--- JOUW OPDRACHT ---
Hoe gaat de tekst over het ontslag op staande voet van een casinomedewerker verder? Schrijf het vervolg, aansluitend op de laatste zin.

--- GEËXTRAHEERDE TEKST ---
-- -- --
In deze zaak gaat het om het ontslag op staande voet van een casinomedewerker, [verzoeker], die beschuldigd werd van het doorspelen van vertrouwelijke bedrijfsinformatie aan een gast van het casino. Het Gerechtshof Den Haag heeft op 19 december 2017 uitspraak gedaan in hoger beroep, waarbij de eerdere beslissing van de kantonrechter werd bekrachtigd. De kantonrechter had geoordeeld dat er voldoende bewijs was voor de dringende reden van ontslag, namelijk het schenden van de geheimhoudingsplicht door [verzoeker].
De feiten van de zaak zijn als volgt: [verzoeker] was op 5 september 2016 gehoord door zijn werkgever, JHV Hospitality B.V. (JVH), en werd diezelfde dag op staande voet ontslagen. JVH had eerder toestemming gekregen van het Landelijk Parket om intern actie te ondernemen na een strafrechtelijk onderzoek. Het hof oordeelde dat JVH de opzegging onverwijld had gedaan, aangezien de gesprekken met betrokken werknemers snel na de toestemming waren ingepland.
-- -- --
--- DATAFRAGMENTEN ---
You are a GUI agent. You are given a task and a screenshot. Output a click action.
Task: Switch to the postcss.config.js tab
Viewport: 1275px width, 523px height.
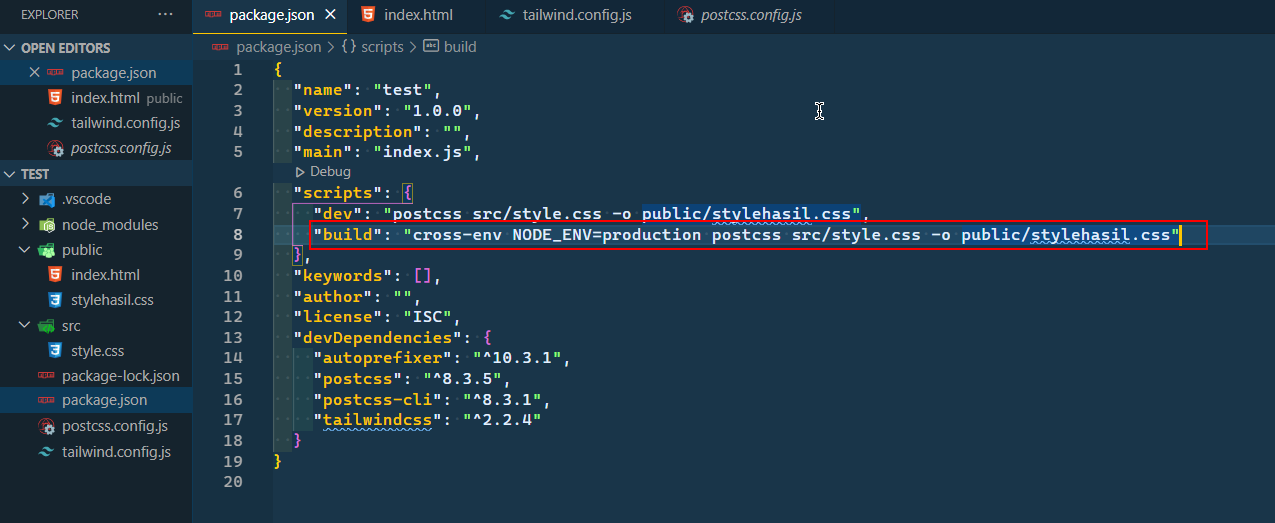[740, 15]
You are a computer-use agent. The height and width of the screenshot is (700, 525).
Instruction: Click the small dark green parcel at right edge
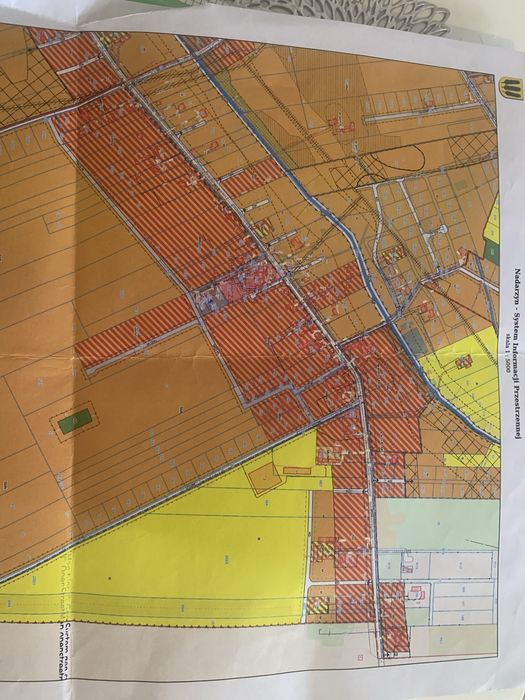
-- -- --
--- ANTWOORD OP OPGAVE ---
Het hof heeft vastgesteld dat [verzoeker] op de hoogte was van de gedragsregels en de geheimhoudingsplicht die golden binnen JVH. De ernst van de schending van deze regels, door vertrouwelijke informatie te delen met een gast, werd door het hof als voldoende reden voor ontslag op staande voet beschouwd. Het hof verwierp de argumenten van [verzoeker] dat het ontslag onterecht was en dat hij niet voldoende was geïnformeerd over de reden van zijn ontslag.
De uitspraak concludeert dat het ontslag rechtsgeldig was en dat [verzoeker] ook aansprakelijk was voor de kosten van het hoger beroep, die aan de zijde van JVH werden begroot. De beslissing van de kantonrechter werd bekrachtigd, en [verzoeker] werd veroordeeld tot betaling van een schadevergoeding wegens onregelmatige opzegging en een boete voor het schenden van de geheimhoudingsplicht.